Microempreendedores da região do Parque Lagoas do Norte discutiram, na tarde de ontem (08), a forma como percebem a violência em suas comunidades e em seus negócios. A discussão foi parte da oficina para elaboração do diagnóstico participativo da violência em Teresina, ministrada por representantes do Fórum Brasileiro de Segurança Pública.

 

“O objetivo é levantar informações sobre a situação de violência da cidade, especialmente das comunidades beneficiadas pelo Programa Lagoas do Norte; identificar temas prioritários, programas a serem fortalecidos e atores-chave a serem mobilizados; mapear os problemas e potencialidades locais; e apresentar lista de linhas de ações estratégicas com foco na prevenção à violência. Ao final do diagnóstico, a Prefeitura de Teresina terá um documento que oriente ações e políticas públicas no sentido de ajudar a transformar Teresina numa cidade mais segura e ainda melhor para se viver”, destacou David Marques, pesquisador do Fórum Brasileiro de Segurança Pública.

 

A empreendedora do ramo de alimentação Beronizia Gomes participou da oficina e ressaltou a importância de ouvir as comunidades: “É muito importante o poder público ouvir o cidadão antes de decidir que ações realizar. Nós, que estamos aqui na ponta, sabemos exatamente o que se passa. Em Teresina, a violência está em todos os lugares, todos nós sentimos isso diariamente. O encontro de hoje foi para nos ouvir. Isso é respeito à nossa história, às nossas vivências. Quando a ação do poder público parte do que a comunidade sente e sugere, tem muito mais chance de dar certo. Todos desejamos contribuir muito para melhorar nossa cidade”.

 

De acordo com a coordenadora social do Programa Lagoas do Norte, Conceição Ferreira, o diagnóstico deve mapear os problemas e potencialidades da zona Norte, analisar os dados dos delitos existentes e realizar uma escuta qualificada à população.

 

“As oficinas nos permitem ouvir a população, ponto imprescindível para compreendermos as manifestações de violência e para fornecer subsídios para a elaboração e a implantação de políticas públicas de prevenção e de enfrentamento à violência”, explicou Conceição Ferreira.

 

A coordenadora social do Programa Lagoas do Norte comentou ainda que a lista preliminar de possíveis ações a ser apresentada pelo diagnóstico será focada, sobretudo, nas categorias juventude e gênero.

 

“O objetivo do diagnóstico é conseguir um indicativo da vulnerabilidade social da região para, a partir de então, traçar planos de combate à violência.

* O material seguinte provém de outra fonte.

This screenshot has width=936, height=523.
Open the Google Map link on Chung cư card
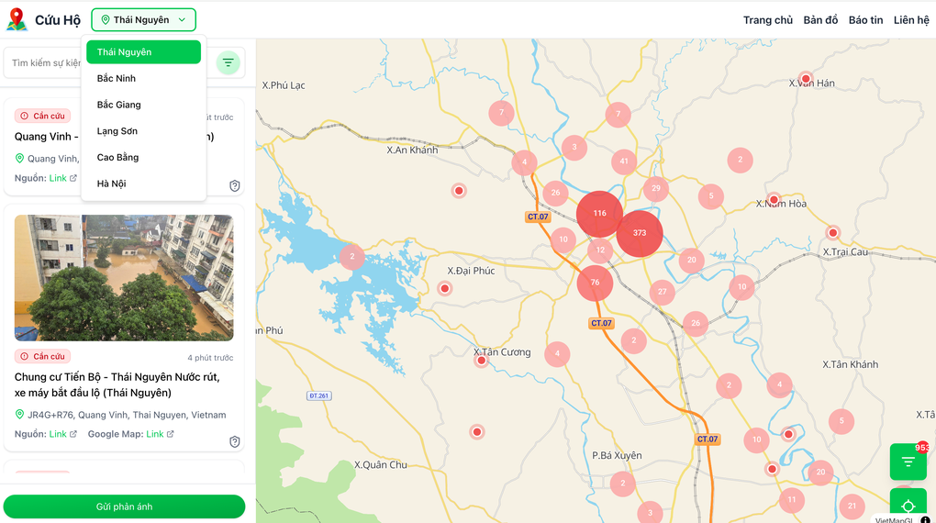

As categorias juventude e gênero serão trabalhadas mais especificamente, vez que os dados coletados junto às autoridades de segurança do Estado mostram que jovens e mulheres estão mais suscetíveis a sofrerem violência. Já realizamos uma oficina específica com os jovens e hoje (09) à tarde realizaremos um encontro com mulheres de toda a cidade, mas em especial as residentes na área de atuação do Lagoas do Norte”, completou Conceição Ferreira.